ROGER KIMBALL: Justice Has Been and Will Be a Long Time Coming.

On Friday, April 8, the biggest domestic news came from Grand Rapids, Michigan. On that day the world learned that a jury had voted unanimously to acquit Daniel Harris and Brandon Caserta of conspiring to kidnap Governor Gretchen Whitmer in the fall of 2020. The verdict, as Julie Kelly noted in her column for American Greatness that day, was a “huge defeat for the U.S. Department of Justice.” One can only hope. It was also a huge, if tardy and incomplete, win for justice, lower case, no “Department of” preceding the noun.

Kelly recounts the sordid details of this saga of FBI entrapment, deep-state political maneuvering, and media malpractice. The case made national headlines and, coming when it did, just before the 2020 presidential election, was clearly designed to affect public sentiment regarding the Donald Trump campaign. “Heavens help us! Troglodytic Trump supporters are trying to kidnap noble Democratic public servants! Can you believe it?”

Turns out you would have been foolish to believe it. But in retrospect, it seems clear that it was a sort of dry-run for that later entertainment, the January 6 worse-than-Pearl-Harbor or 9/11, Civil-War-like “insurrection” and/or attempt to “overturn the election” and/or overthrow “our democracy” at the U.S. Capitol.

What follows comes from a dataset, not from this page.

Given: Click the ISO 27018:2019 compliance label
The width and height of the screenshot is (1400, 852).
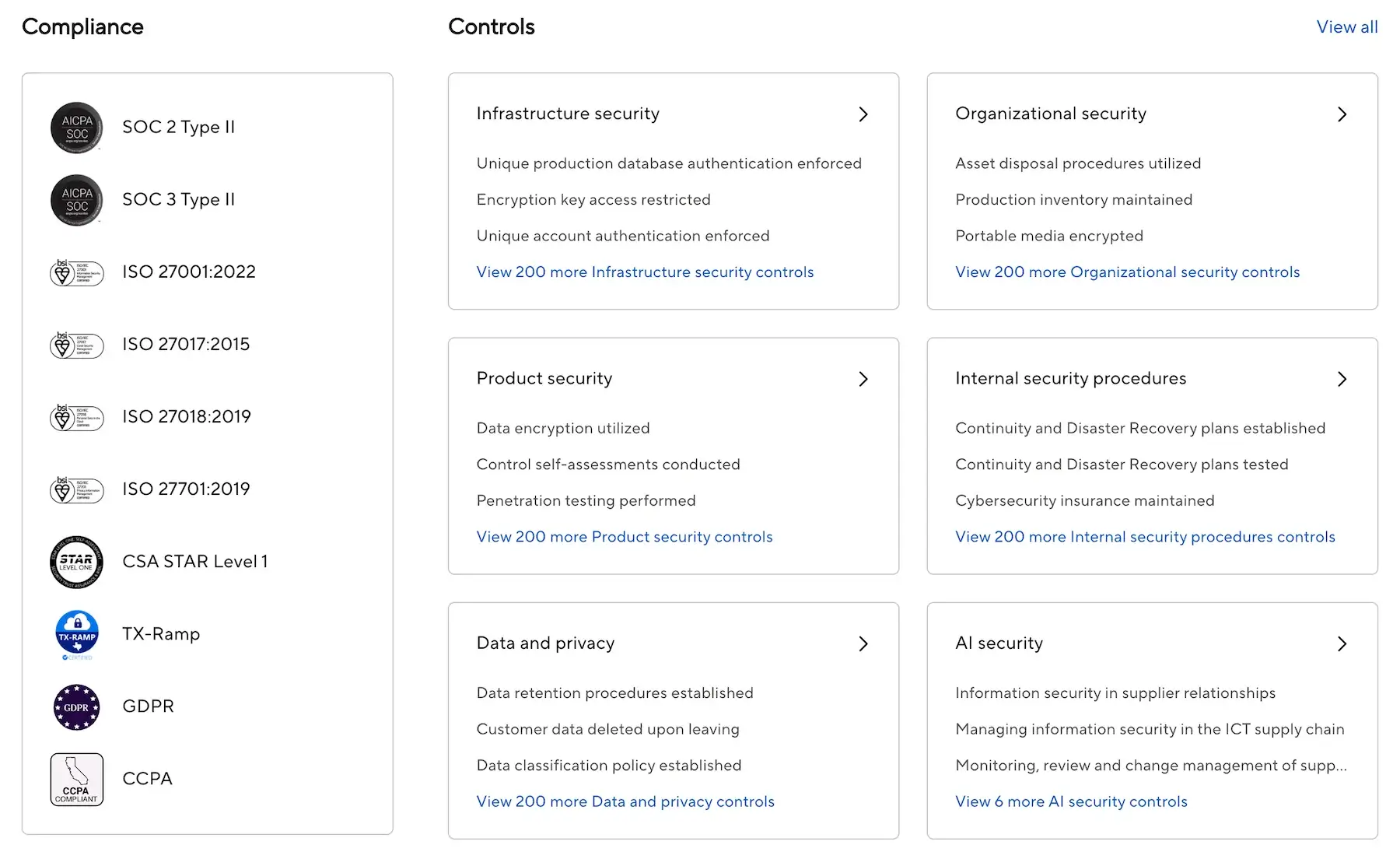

There were some two dozen people involved in the “Plot to Kidnap Gretchen Whitmer” saga. Fully 12 were FBI assets. They were not there to infiltrate the loser militia members. They were there to egg them on. The FBI helped to define and finance the plot from the beginning. They even set up a fake “militia” for the others to rally around. They also helped to equip, not to mention bribe, the motley crew whom they assembled for the caper. The FBI did not uncover a plot. They were prime movers in fomenting a plot. They did not so much uncover evidence against the plotters as they entrapped them. And it’s not as if this is a one off. It is part of a pattern of abuse and irresponsibility. As the Wall Street Journal’s Holmon Hunt put it last fall, “The agency should be scrapped and something new built to replace it.”

Read the whole thing.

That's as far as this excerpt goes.